SET EXERCISE
Rewrite the data below as a JSON list of strings, one string per line, skipping any blank lines.

(Entries for locating text and elements)
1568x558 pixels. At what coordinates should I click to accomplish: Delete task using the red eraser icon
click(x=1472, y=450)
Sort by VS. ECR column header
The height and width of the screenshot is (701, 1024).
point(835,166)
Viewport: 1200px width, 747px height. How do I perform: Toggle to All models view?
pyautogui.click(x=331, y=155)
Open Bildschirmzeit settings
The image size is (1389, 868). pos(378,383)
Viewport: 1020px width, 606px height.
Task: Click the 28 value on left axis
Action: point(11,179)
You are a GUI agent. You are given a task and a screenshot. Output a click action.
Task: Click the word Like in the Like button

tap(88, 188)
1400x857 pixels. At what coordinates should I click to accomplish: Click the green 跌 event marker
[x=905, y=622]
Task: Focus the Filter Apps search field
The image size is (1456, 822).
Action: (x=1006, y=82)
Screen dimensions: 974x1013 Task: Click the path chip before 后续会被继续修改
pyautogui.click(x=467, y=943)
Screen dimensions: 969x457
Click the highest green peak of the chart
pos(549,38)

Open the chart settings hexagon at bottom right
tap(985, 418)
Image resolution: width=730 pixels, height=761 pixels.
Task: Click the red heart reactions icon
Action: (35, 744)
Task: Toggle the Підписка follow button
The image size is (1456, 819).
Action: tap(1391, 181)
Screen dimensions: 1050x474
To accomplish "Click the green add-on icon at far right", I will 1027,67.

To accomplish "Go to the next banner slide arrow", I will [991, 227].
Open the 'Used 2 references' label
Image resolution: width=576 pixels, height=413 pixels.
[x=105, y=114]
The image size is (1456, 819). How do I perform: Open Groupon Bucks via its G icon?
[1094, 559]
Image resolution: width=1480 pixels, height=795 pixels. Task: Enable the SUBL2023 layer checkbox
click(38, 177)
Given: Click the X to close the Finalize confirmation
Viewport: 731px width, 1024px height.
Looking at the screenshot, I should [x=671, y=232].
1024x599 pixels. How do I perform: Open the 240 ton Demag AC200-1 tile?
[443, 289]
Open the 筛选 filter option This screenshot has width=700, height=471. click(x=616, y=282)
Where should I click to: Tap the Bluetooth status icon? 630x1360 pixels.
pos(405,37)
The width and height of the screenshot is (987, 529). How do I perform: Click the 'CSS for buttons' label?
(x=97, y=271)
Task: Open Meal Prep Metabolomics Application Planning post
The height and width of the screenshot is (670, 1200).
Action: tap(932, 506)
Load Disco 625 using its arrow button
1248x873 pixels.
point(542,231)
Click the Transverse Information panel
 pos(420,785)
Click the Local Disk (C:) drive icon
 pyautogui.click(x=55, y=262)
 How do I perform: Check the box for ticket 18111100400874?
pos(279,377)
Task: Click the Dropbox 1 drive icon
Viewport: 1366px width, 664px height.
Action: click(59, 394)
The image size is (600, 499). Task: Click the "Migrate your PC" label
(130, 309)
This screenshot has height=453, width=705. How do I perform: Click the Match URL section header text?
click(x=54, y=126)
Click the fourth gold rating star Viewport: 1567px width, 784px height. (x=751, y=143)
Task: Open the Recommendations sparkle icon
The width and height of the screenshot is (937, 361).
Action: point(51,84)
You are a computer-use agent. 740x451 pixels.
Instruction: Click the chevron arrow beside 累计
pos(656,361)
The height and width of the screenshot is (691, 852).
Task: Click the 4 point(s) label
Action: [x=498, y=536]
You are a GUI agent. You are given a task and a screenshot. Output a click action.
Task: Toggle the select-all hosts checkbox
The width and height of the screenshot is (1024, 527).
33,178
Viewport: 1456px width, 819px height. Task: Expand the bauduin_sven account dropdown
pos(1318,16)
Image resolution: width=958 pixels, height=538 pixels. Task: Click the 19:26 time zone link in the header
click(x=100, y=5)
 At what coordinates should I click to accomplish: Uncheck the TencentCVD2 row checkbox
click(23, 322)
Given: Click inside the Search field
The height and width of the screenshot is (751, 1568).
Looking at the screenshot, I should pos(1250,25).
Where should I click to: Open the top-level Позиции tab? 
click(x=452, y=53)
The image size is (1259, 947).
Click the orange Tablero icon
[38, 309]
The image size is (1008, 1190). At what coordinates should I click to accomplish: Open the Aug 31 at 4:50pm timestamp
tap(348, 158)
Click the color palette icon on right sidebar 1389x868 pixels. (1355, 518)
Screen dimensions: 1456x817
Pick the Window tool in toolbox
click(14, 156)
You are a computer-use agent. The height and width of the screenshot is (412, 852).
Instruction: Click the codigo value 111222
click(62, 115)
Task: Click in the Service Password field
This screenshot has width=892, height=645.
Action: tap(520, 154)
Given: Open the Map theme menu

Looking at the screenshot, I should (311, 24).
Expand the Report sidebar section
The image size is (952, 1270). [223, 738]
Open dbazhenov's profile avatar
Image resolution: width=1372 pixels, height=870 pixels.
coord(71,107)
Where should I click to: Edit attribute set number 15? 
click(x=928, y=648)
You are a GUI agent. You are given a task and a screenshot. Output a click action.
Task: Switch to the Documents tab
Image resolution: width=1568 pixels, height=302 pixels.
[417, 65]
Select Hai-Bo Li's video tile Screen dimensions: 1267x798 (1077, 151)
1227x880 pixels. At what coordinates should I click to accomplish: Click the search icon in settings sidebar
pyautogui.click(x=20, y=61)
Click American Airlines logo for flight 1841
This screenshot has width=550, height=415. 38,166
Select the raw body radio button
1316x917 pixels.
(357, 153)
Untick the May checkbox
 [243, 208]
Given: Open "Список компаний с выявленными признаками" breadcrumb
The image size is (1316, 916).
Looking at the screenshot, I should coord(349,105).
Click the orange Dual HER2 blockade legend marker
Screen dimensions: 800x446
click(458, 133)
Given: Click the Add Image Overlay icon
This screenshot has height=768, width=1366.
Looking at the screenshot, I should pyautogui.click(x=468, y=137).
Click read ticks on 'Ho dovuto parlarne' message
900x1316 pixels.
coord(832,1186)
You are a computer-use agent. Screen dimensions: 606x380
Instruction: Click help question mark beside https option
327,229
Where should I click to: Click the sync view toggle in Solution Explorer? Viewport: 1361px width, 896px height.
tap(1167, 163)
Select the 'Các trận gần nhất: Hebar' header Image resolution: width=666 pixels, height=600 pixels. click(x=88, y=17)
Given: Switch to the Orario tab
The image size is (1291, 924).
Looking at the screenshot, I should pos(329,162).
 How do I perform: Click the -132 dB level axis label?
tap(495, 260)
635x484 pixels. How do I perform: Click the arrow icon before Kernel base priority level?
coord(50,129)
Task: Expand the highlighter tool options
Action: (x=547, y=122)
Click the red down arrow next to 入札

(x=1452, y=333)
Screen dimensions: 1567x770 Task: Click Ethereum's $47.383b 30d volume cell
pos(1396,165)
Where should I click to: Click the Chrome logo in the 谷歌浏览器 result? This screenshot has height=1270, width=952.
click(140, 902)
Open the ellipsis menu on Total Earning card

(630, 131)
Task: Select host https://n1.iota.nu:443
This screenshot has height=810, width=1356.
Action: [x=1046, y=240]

TASK RESULT
[
  "1568x558 pixels. At what coordinates should I click to accomplish: Delete task using the red eraser icon",
  "click(x=1472, y=450)",
  "Sort by VS. ECR column header",
  "The height and width of the screenshot is (701, 1024).",
  "point(835,166)",
  "Viewport: 1200px width, 747px height. How do I perform: Toggle to All models view?",
  "pyautogui.click(x=331, y=155)",
  "Open Bildschirmzeit settings",
  "The image size is (1389, 868). pos(378,383)",
  "Viewport: 1020px width, 606px height.",
  "Task: Click the 28 value on left axis",
  "Action: point(11,179)",
  "You are a GUI agent. You are given a task and a screenshot. Output a click action.",
  "Task: Click the word Like in the Like button",
  "tap(88, 188)",
  "1400x857 pixels. At what coordinates should I click to accomplish: Click the green 跌 event marker",
  "[x=905, y=622]",
  "Task: Focus the Filter Apps search field",
  "The image size is (1456, 822).",
  "Action: (x=1006, y=82)",
  "Screen dimensions: 974x1013 Task: Click the path chip before 后续会被继续修改",
  "pyautogui.click(x=467, y=943)",
  "Screen dimensions: 969x457",
  "Click the highest green peak of the chart",
  "pos(549,38)",
  "Open the chart settings hexagon at bottom right",
  "tap(985, 418)",
  "Image resolution: width=730 pixels, height=761 pixels.",
  "Task: Click the red heart reactions icon",
  "Action: (35, 744)",
  "Task: Toggle the Підписка follow button",
  "The image size is (1456, 819).",
  "Action: tap(1391, 181)",
  "Screen dimensions: 1050x474",
  "To accomplish \"Click the green add-on icon at far right\", I will 1027,67.",
  "To accomplish \"Go to the next banner slide arrow\", I will [991, 227].",
  "Open the 'Used 2 references' label",
  "Image resolution: width=576 pixels, height=413 pixels.",
  "[x=105, y=114]",
  "The image size is (1456, 819). How do I perform: Open Groupon Bucks via its G icon?",
  "[1094, 559]",
  "Image resolution: width=1480 pixels, height=795 pixels. Task: Enable the SUBL2023 layer checkbox",
  "click(38, 177)",
  "Given: Click the X to close the Finalize confirmation",
  "Viewport: 731px width, 1024px height.",
  "Looking at the screenshot, I should [x=671, y=232].",
  "1024x599 pixels. How do I perform: Open the 240 ton Demag AC200-1 tile?",
  "[443, 289]",
  "Open the 筛选 filter option This screenshot has width=700, height=471. click(x=616, y=282)",
  "Where should I click to: Tap the Bluetooth status icon? 630x1360 pixels.",
  "pos(405,37)",
  "The width and height of the screenshot is (987, 529). How do I perform: Click the 'CSS for buttons' label?",
  "(x=97, y=271)",
  "Task: Open Meal Prep Metabolomics Application Planning post",
  "The height and width of the screenshot is (670, 1200).",
  "Action: tap(932, 506)",
  "Load Disco 625 using its arrow button",
  "1248x873 pixels.",
  "point(542,231)",
  "Click the Transverse Information panel",
  " pos(420,785)",
  "Click the Local Disk (C:) drive icon",
  " pyautogui.click(x=55, y=262)",
  " How do I perform: Check the box for ticket 18111100400874?",
  "pos(279,377)",
  "Task: Click the Dropbox 1 drive icon",
  "Viewport: 1366px width, 664px height.",
  "Action: click(59, 394)",
  "The image size is (600, 499). Task: Click the \"Migrate your PC\" label",
  "(130, 309)",
  "This screenshot has height=453, width=705. How do I perform: Click the Match URL section header text?",
  "click(x=54, y=126)",
  "Click the fourth gold rating star Viewport: 1567px width, 784px height. (x=751, y=143)",
  "Task: Open the Recommendations sparkle icon",
  "The width and height of the screenshot is (937, 361).",
  "Action: point(51,84)",
  "You are a computer-use agent. 740x451 pixels.",
  "Instruction: Click the chevron arrow beside 累计",
  "pos(656,361)",
  "The height and width of the screenshot is (691, 852).",
  "Task: Click the 4 point(s) label",
  "Action: [x=498, y=536]",
  "You are a GUI agent. You are given a task and a screenshot. Output a click action.",
  "Task: Toggle the select-all hosts checkbox",
  "The width and height of the screenshot is (1024, 527).",
  "33,178",
  "Viewport: 1456px width, 819px height. Task: Expand the bauduin_sven account dropdown",
  "pos(1318,16)",
  "Image resolution: width=958 pixels, height=538 pixels. Task: Click the 19:26 time zone link in the header",
  "click(x=100, y=5)",
  " At what coordinates should I click to accomplish: Uncheck the TencentCVD2 row checkbox",
  "click(23, 322)",
  "Given: Click inside the Search field",
  "The height and width of the screenshot is (751, 1568).",
  "Looking at the screenshot, I should pos(1250,25).",
  "Where should I click to: Open the top-level Позиции tab? ",
  "click(x=452, y=53)",
  "The image size is (1259, 947).",
  "Click the orange Tablero icon",
  "[38, 309]",
  "The image size is (1008, 1190). At what coordinates should I click to accomplish: Open the Aug 31 at 4:50pm timestamp",
  "tap(348, 158)",
  "Click the color palette icon on right sidebar 1389x868 pixels. (1355, 518)",
  "Screen dimensions: 1456x817",
  "Pick the Window tool in toolbox",
  "click(14, 156)",
  "You are a computer-use agent. The height and width of the screenshot is (412, 852).",
  "Instruction: Click the codigo value 111222",
  "click(62, 115)",
  "Task: Click in the Service Password field",
  "This screenshot has width=892, height=645.",
  "Action: tap(520, 154)",
  "Given: Open the Map theme menu",
  "Looking at the screenshot, I should (311, 24).",
  "Expand the Report sidebar section",
  "The image size is (952, 1270). [223, 738]",
  "Open dbazhenov's profile avatar",
  "Image resolution: width=1372 pixels, height=870 pixels.",
  "coord(71,107)",
  "Where should I click to: Edit attribute set number 15? ",
  "click(x=928, y=648)",
  "You are a GUI agent. You are given a task and a screenshot. Output a click action.",
  "Task: Switch to the Documents tab",
  "Image resolution: width=1568 pixels, height=302 pixels.",
  "[417, 65]",
  "Select Hai-Bo Li's video tile Screen dimensions: 1267x798 (1077, 151)",
  "1227x880 pixels. At what coordinates should I click to accomplish: Click the search icon in settings sidebar",
  "pyautogui.click(x=20, y=61)",
  "Click American Airlines logo for flight 1841",
  "This screenshot has width=550, height=415. 38,166",
  "Select the raw body radio button",
  "1316x917 pixels.",
  "(357, 153)",
  "Untick the May checkbox",
  " [243, 208]",
  "Given: Open \"Список компаний с выявленными признаками\" breadcrumb",
  "The image size is (1316, 916).",
  "Looking at the screenshot, I should coord(349,105).",
  "Click the orange Dual HER2 blockade legend marker",
  "Screen dimensions: 800x446",
  "click(458, 133)",
  "Given: Click the Add Image Overlay icon",
  "This screenshot has height=768, width=1366.",
  "Looking at the screenshot, I should pyautogui.click(x=468, y=137).",
  "Click read ticks on 'Ho dovuto parlarne' message",
  "900x1316 pixels.",
  "coord(832,1186)",
  "You are a computer-use agent. Screen dimensions: 606x380",
  "Instruction: Click help question mark beside https option",
  "327,229",
  "Where should I click to: Click the sync view toggle in Solution Explorer? Viewport: 1361px width, 896px height.",
  "tap(1167, 163)",
  "Select the 'Các trận gần nhất: Hebar' header Image resolution: width=666 pixels, height=600 pixels. click(x=88, y=17)",
  "Given: Switch to the Orario tab",
  "The image size is (1291, 924).",
  "Looking at the screenshot, I should pos(329,162).",
  " How do I perform: Click the -132 dB level axis label?",
  "tap(495, 260)",
  "635x484 pixels. How do I perform: Click the arrow icon before Kernel base priority level?",
  "coord(50,129)",
  "Task: Expand the highlighter tool options",
  "Action: (x=547, y=122)",
  "Click the red down arrow next to 入札",
  "(x=1452, y=333)",
  "Screen dimensions: 1567x770 Task: Click Ethereum's $47.383b 30d volume cell",
  "pos(1396,165)",
  "Where should I click to: Click the Chrome logo in the 谷歌浏览器 result? This screenshot has height=1270, width=952.",
  "click(140, 902)",
  "Open the ellipsis menu on Total Earning card",
  "(630, 131)",
  "Task: Select host https://n1.iota.nu:443",
  "This screenshot has height=810, width=1356.",
  "Action: [x=1046, y=240]"
]